Factor in unsettled weather around the rest of the world, and there isn't going to be enough grain to go around. Sure, we could stop feeding grain to animals and there might be enough to feed all the humans, but where's the profit in that? Apparently the world doesn't work that way. Those who have the money want to eat meat. Doesn't matter if they are American, Chinese, Indian or whatever; anyone with a few extra dollars to spend ends up spending it on meat.
Those people near the bottom, those who are already only eating grains, will suffer the most. Don't be surprised when the poor riot. They've got nothing left to lose. In the future, looting might be the proper survival strategy. Not a nice world to live in, but that's where the world's choices are leading us.
So . . . what are we going to plant in our garden, should it ever stop raining? In northern New England, we don't grow a lot of wheat. A few farmers have reintroduced it, but it's not grown on any large scale. Buckwheat grows around here, but isn't even a real grain, it's a herb. It does make a pretty decent pancake. Farmers plant a lot of corn. A fair bit of it goes to dairy cattle. I've never been a big fan of growing corn in the home garden.
The exception is to grow it using the old Native American three sisters system. Corn is planted with squash and beans. The beans climb the corn stalks and the squash vines run along the ground. This system can't be harvested with a combine, but works good for the home gardener working by hand.
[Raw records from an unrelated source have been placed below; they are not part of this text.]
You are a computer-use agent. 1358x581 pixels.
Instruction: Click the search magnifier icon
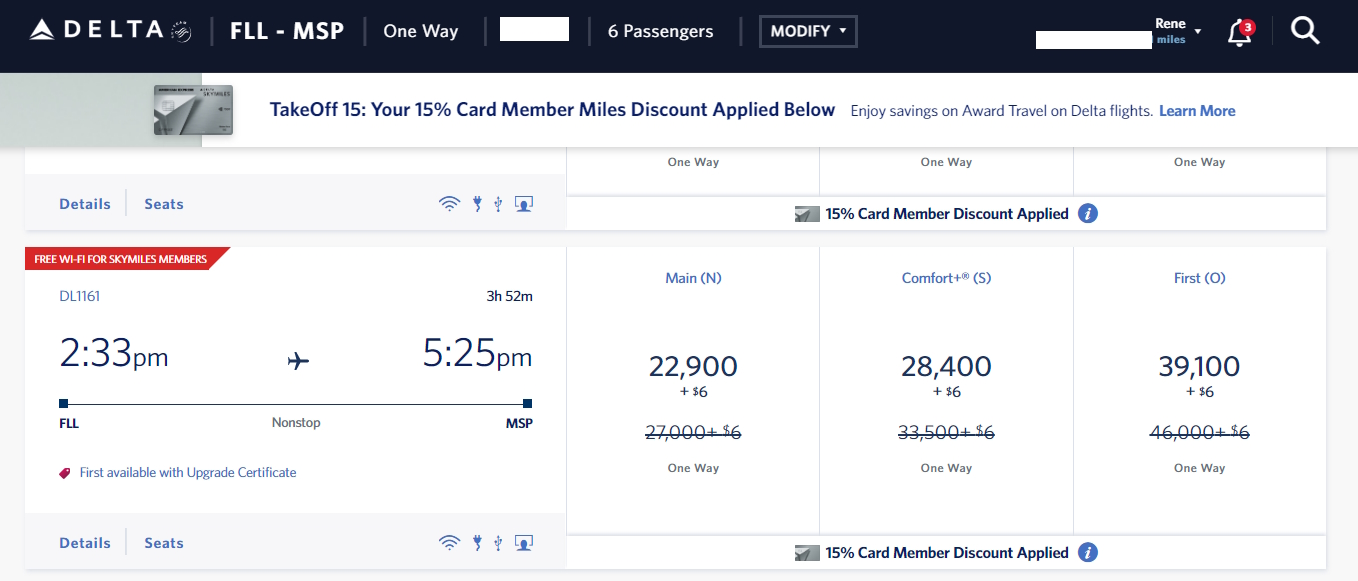pos(1305,31)
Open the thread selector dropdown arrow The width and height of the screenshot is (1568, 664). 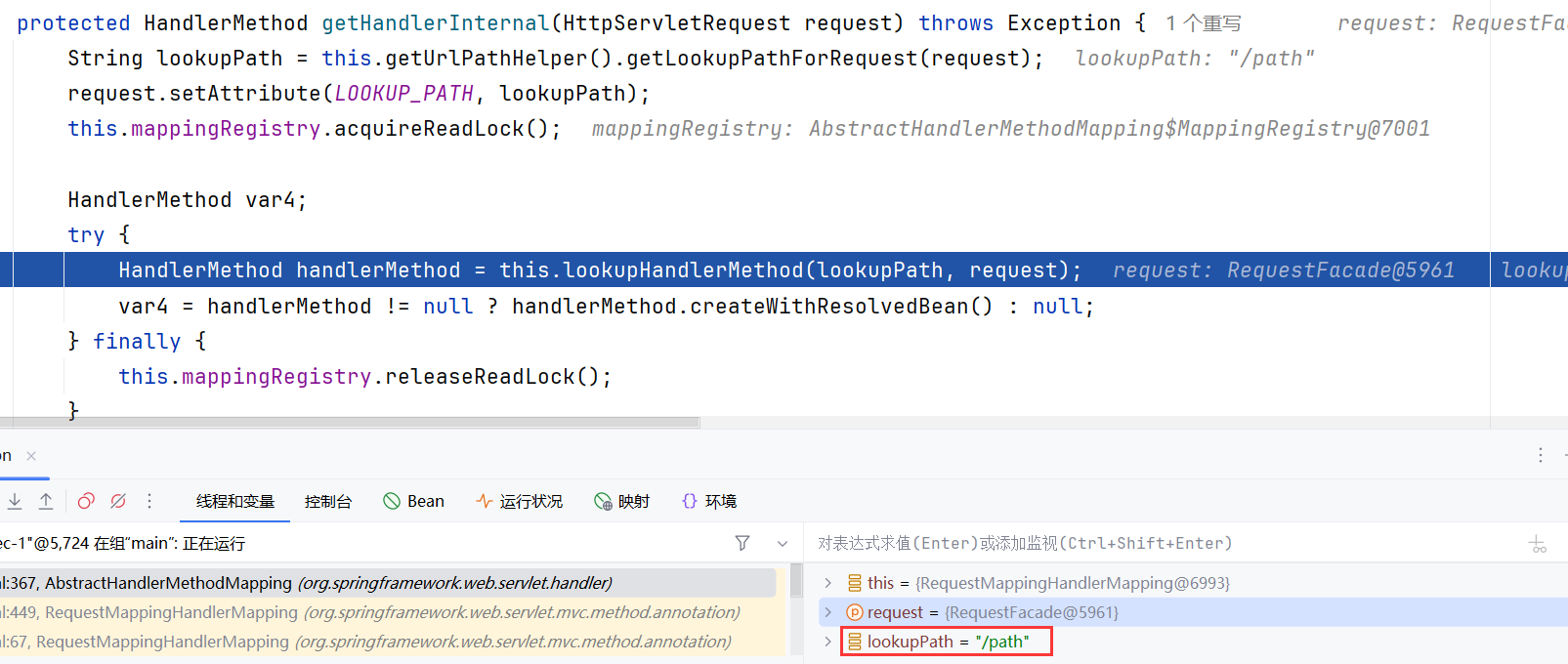point(783,543)
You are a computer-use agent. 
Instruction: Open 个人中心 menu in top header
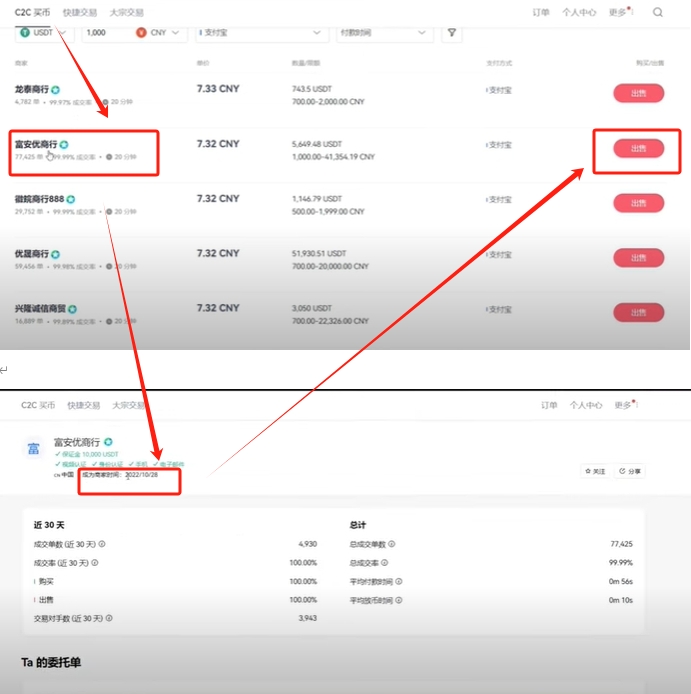[579, 12]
All the same, my garden plots are too small and too isolated to plant corn. It's just not worth the space. What is worth the space and can be grown easily? Now a lot of people love to plant their salad fixings: tomatoes, lettuce, onions, peppers -you name it. Garden fresh salads are great in the summer, but they don't really have the calories, plus storage can be a problem. Yes, I know tomatoes are canned or dried, but nobody cans lettuce. The very thought appalls one.
Where are you going to get those filling calories when the gardens have been put to bed? Potatoes work for me. They are easy to grow, produce well, have a lot of calories, and store easily. There are a lot of things that can be done with potatoes. Beans are good too. Beans are easy to grow. They come up quick, are good eating fresh, and can be canned or dried for later. Squash is another one. I once had an organically grown squash get lost behind some storage bins in my kitchen. Two years later is was still good to eat. I wouldn't count on yours lasting that long, but squash will get you through the winter.
Don't plan on having your full growing season. For example, if you normally count on 100 frost free days, maybe you should plan on 75, or 50. It might take an extra month for things to dry out, then cool weather could come early. Better to have something that matures quickly than watch your grain crop fail just before harvest.
A survival garden is all about calories. Sure that salad stuff is fine. Plant some. It's good eating and good for you. However, make sure you have something simple like potatoes that will fill your larder. Don't be afraid to plant something different too. I'm going to try sun-chokes (Jerusalem artichokes) again this year. Last year, raccoons got them all. (maybe I'll try eating raccoon) This year I'll plant them closer to the house where the dog can keep a watch for invaders.
I've some nut trees coming into their own this year. Nuts store well and have the calories you'll need. They are nice to have, but take years to mature.
Also in the very nice to have category, my hop plants are doing well this year. I could get a usable batch of flowers for brewing. I just hope the nation's barley does will this year. Can't make a decent beer without it, and I don't grow it my own self. Let us all pray for the barley crop. We might need that icy cold brew in the tough days ahead.